PROMPT –
I would like the listing below retyped exactly, line by line.

THE INPUT –

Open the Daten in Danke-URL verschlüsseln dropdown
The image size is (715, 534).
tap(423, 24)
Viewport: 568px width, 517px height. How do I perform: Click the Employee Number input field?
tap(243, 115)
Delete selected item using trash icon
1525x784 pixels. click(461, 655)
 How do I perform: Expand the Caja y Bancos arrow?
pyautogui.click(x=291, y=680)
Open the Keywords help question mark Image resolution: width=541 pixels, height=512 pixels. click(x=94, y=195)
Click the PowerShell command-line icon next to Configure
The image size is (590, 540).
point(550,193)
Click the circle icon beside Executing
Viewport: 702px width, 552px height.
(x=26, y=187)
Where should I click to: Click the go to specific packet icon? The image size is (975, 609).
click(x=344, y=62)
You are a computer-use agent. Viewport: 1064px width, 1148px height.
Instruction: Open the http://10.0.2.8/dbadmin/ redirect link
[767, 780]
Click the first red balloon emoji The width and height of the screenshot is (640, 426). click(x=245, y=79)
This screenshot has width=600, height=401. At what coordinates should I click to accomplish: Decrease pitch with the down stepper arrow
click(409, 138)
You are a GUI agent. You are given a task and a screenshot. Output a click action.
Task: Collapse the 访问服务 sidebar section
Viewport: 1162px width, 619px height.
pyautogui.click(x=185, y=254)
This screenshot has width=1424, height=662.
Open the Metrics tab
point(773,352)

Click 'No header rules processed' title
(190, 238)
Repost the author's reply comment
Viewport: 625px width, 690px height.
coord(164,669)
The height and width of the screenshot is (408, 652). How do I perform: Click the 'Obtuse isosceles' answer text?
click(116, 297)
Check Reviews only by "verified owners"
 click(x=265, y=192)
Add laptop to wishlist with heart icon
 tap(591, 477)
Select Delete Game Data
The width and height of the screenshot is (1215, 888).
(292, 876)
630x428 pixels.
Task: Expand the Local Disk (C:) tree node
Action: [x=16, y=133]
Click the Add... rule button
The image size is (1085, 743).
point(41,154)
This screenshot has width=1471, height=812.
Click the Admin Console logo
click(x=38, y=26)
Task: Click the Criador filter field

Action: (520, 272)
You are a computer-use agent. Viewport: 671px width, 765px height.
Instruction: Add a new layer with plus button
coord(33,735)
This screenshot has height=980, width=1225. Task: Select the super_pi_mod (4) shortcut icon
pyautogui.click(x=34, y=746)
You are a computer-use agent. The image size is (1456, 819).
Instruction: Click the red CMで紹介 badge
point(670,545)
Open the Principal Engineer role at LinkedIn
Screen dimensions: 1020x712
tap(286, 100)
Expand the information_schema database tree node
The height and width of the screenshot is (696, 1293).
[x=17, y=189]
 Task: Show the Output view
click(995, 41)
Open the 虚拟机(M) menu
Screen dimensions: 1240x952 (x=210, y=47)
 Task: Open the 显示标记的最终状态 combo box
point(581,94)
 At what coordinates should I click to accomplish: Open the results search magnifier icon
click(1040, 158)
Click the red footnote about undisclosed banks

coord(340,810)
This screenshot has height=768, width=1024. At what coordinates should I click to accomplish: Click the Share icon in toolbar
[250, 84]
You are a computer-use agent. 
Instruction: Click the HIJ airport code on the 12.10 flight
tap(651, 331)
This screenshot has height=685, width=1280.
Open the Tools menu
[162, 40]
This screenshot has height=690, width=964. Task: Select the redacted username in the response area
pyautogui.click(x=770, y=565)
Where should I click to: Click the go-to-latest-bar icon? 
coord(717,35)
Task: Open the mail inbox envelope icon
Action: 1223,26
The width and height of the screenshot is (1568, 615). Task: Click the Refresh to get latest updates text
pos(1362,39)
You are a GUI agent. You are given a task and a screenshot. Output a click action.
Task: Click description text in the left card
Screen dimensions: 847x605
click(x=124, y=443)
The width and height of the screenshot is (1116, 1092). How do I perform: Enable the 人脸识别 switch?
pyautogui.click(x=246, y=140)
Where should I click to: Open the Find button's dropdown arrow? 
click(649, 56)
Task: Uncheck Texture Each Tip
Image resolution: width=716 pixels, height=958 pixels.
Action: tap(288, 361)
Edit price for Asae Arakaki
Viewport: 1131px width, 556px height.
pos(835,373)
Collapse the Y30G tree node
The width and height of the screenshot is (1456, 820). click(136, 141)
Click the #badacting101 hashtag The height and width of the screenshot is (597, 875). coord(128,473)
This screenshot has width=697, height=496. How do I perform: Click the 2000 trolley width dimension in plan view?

REPLY TO THE EXERCISE –
Open the Daten in Danke-URL verschlüsseln dropdown
The image size is (715, 534).
tap(423, 24)
Viewport: 568px width, 517px height. How do I perform: Click the Employee Number input field?
tap(243, 115)
Delete selected item using trash icon
1525x784 pixels. click(461, 655)
 How do I perform: Expand the Caja y Bancos arrow?
pyautogui.click(x=291, y=680)
Open the Keywords help question mark Image resolution: width=541 pixels, height=512 pixels. click(x=94, y=195)
Click the PowerShell command-line icon next to Configure
The image size is (590, 540).
point(550,193)
Click the circle icon beside Executing
Viewport: 702px width, 552px height.
(x=26, y=187)
Where should I click to: Click the go to specific packet icon? The image size is (975, 609).
click(x=344, y=62)
You are a computer-use agent. Viewport: 1064px width, 1148px height.
Instruction: Open the http://10.0.2.8/dbadmin/ redirect link
[767, 780]
Click the first red balloon emoji The width and height of the screenshot is (640, 426). click(x=245, y=79)
This screenshot has width=600, height=401. At what coordinates should I click to accomplish: Decrease pitch with the down stepper arrow
click(409, 138)
You are a GUI agent. You are given a task and a screenshot. Output a click action.
Task: Collapse the 访问服务 sidebar section
Viewport: 1162px width, 619px height.
pyautogui.click(x=185, y=254)
This screenshot has width=1424, height=662.
Open the Metrics tab
point(773,352)

Click 'No header rules processed' title
(190, 238)
Repost the author's reply comment
Viewport: 625px width, 690px height.
coord(164,669)
The height and width of the screenshot is (408, 652). How do I perform: Click the 'Obtuse isosceles' answer text?
click(116, 297)
Check Reviews only by "verified owners"
 click(x=265, y=192)
Add laptop to wishlist with heart icon
 tap(591, 477)
Select Delete Game Data
The width and height of the screenshot is (1215, 888).
(292, 876)
630x428 pixels.
Task: Expand the Local Disk (C:) tree node
Action: [x=16, y=133]
Click the Add... rule button
The image size is (1085, 743).
point(41,154)
This screenshot has width=1471, height=812.
Click the Admin Console logo
click(x=38, y=26)
Task: Click the Criador filter field

Action: (520, 272)
You are a computer-use agent. Viewport: 671px width, 765px height.
Instruction: Add a new layer with plus button
coord(33,735)
This screenshot has height=980, width=1225. Task: Select the super_pi_mod (4) shortcut icon
pyautogui.click(x=34, y=746)
You are a computer-use agent. The image size is (1456, 819).
Instruction: Click the red CMで紹介 badge
point(670,545)
Open the Principal Engineer role at LinkedIn
Screen dimensions: 1020x712
tap(286, 100)
Expand the information_schema database tree node
The height and width of the screenshot is (696, 1293).
[x=17, y=189]
 Task: Show the Output view
click(995, 41)
Open the 虚拟机(M) menu
Screen dimensions: 1240x952 (x=210, y=47)
 Task: Open the 显示标记的最终状态 combo box
point(581,94)
 At what coordinates should I click to accomplish: Open the results search magnifier icon
click(1040, 158)
Click the red footnote about undisclosed banks

coord(340,810)
This screenshot has height=768, width=1024. At what coordinates should I click to accomplish: Click the Share icon in toolbar
[250, 84]
You are a computer-use agent. 
Instruction: Click the HIJ airport code on the 12.10 flight
tap(651, 331)
This screenshot has height=685, width=1280.
Open the Tools menu
[162, 40]
This screenshot has height=690, width=964. Task: Select the redacted username in the response area
pyautogui.click(x=770, y=565)
Where should I click to: Click the go-to-latest-bar icon? 
coord(717,35)
Task: Open the mail inbox envelope icon
Action: 1223,26
The width and height of the screenshot is (1568, 615). Task: Click the Refresh to get latest updates text
pos(1362,39)
You are a GUI agent. You are given a task and a screenshot. Output a click action.
Task: Click description text in the left card
Screen dimensions: 847x605
click(x=124, y=443)
The width and height of the screenshot is (1116, 1092). How do I perform: Enable the 人脸识别 switch?
pyautogui.click(x=246, y=140)
Where should I click to: Open the Find button's dropdown arrow? 
click(649, 56)
Task: Uncheck Texture Each Tip
Image resolution: width=716 pixels, height=958 pixels.
Action: tap(288, 361)
Edit price for Asae Arakaki
Viewport: 1131px width, 556px height.
pos(835,373)
Collapse the Y30G tree node
The width and height of the screenshot is (1456, 820). click(136, 141)
Click the #badacting101 hashtag The height and width of the screenshot is (597, 875). coord(128,473)
This screenshot has width=697, height=496. How do I perform: Click the 2000 trolley width dimension in plan view?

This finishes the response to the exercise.